### Task
Among the records, which lines hold the word "test"? Pick them out.

### Data records
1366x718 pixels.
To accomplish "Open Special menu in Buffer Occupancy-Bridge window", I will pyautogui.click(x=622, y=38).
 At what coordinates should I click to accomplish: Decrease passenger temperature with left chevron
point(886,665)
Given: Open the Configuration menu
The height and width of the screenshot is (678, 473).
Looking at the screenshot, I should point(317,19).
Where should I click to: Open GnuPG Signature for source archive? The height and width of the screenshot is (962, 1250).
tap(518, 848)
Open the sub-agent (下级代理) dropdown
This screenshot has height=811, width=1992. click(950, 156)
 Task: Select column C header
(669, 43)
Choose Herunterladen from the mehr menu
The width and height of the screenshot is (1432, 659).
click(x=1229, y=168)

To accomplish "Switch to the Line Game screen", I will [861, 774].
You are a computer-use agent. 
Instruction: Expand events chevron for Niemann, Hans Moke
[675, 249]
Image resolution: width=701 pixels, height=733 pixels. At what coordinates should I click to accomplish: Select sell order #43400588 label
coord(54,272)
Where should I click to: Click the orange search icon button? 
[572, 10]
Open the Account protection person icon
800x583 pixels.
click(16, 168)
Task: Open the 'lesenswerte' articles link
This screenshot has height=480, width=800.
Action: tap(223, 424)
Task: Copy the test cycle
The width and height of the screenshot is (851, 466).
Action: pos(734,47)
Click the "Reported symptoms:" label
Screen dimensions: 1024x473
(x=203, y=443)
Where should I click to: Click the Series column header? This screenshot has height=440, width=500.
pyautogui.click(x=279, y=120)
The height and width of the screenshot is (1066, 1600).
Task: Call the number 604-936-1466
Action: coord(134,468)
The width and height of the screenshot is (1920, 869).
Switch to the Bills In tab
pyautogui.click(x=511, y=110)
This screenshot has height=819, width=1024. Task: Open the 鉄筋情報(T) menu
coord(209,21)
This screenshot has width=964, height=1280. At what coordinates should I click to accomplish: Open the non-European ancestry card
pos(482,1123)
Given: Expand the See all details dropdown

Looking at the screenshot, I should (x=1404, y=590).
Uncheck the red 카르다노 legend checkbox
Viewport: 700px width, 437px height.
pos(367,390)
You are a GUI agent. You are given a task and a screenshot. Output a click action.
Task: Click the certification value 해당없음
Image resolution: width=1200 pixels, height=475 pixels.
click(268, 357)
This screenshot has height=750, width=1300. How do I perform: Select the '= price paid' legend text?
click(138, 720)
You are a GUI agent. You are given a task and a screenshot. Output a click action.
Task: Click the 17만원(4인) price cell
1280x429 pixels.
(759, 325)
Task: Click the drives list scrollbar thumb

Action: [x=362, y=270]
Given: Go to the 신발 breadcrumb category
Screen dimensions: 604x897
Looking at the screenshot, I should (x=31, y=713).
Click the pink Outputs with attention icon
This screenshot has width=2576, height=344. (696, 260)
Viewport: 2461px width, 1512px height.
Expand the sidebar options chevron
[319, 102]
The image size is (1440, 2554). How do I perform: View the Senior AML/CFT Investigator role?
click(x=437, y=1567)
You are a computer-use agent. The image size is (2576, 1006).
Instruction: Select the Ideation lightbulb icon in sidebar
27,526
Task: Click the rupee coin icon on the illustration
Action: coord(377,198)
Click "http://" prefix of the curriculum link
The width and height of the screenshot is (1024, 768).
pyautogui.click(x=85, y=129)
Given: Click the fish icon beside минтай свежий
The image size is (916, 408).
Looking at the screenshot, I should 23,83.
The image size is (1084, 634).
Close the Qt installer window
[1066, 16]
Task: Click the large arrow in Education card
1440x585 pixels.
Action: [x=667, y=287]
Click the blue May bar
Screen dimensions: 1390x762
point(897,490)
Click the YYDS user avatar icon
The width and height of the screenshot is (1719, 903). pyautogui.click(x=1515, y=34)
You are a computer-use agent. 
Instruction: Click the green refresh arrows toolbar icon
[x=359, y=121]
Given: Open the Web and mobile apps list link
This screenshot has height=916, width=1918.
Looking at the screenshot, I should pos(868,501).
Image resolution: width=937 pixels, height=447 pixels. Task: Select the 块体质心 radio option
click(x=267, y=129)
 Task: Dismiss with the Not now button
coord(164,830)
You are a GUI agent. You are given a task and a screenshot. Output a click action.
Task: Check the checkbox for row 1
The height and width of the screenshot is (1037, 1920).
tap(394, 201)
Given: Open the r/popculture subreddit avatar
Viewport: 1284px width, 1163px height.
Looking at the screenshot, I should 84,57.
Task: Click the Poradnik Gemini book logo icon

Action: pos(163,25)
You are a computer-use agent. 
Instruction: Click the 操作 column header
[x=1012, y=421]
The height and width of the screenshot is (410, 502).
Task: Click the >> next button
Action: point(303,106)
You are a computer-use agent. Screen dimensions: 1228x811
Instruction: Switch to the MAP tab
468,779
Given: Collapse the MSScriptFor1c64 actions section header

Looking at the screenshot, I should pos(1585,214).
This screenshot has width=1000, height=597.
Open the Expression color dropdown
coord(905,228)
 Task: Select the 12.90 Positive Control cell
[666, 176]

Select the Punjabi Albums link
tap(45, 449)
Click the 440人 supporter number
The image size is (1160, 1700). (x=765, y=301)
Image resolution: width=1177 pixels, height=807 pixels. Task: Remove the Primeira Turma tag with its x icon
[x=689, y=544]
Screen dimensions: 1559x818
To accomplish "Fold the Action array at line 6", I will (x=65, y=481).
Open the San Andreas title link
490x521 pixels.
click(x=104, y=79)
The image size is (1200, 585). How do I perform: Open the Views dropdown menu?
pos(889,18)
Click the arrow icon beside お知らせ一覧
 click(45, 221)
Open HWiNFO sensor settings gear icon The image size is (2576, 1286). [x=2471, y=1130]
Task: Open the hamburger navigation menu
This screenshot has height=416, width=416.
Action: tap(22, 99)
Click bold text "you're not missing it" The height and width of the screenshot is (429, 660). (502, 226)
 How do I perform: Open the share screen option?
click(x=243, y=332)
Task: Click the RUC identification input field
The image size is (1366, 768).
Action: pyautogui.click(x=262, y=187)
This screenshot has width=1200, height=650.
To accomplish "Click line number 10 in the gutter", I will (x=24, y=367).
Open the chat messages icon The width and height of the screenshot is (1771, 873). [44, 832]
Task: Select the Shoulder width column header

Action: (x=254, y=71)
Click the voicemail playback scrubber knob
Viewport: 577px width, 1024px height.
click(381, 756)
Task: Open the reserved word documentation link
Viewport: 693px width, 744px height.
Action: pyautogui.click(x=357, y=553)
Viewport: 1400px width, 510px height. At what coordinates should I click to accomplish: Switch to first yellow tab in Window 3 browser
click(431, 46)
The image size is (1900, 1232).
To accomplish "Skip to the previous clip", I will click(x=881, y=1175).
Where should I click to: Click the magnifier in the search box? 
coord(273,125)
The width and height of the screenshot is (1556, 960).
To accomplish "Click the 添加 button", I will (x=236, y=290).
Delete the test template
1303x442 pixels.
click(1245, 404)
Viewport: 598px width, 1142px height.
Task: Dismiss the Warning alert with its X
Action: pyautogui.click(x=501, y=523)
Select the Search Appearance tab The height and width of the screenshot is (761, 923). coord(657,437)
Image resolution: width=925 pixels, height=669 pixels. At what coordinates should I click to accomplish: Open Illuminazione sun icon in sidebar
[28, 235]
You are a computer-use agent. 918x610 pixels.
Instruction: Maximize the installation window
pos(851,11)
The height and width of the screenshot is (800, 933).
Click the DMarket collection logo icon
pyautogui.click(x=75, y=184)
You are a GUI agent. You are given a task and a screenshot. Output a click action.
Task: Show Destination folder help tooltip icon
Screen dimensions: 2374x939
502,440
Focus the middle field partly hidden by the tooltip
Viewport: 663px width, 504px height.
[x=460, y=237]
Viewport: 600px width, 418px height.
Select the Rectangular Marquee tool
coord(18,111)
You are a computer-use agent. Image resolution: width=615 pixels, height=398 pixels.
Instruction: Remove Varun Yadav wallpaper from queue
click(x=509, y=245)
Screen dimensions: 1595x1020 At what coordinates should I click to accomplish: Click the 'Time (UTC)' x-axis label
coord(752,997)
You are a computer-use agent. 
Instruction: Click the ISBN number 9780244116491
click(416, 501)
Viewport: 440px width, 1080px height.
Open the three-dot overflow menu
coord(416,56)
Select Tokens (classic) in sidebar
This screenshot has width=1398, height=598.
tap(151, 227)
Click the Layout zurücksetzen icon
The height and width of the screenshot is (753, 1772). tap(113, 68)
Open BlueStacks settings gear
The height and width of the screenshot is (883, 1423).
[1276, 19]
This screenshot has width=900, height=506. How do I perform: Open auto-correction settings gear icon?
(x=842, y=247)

### Output of the exercise
Task: Copy the test cycle
Delete the test template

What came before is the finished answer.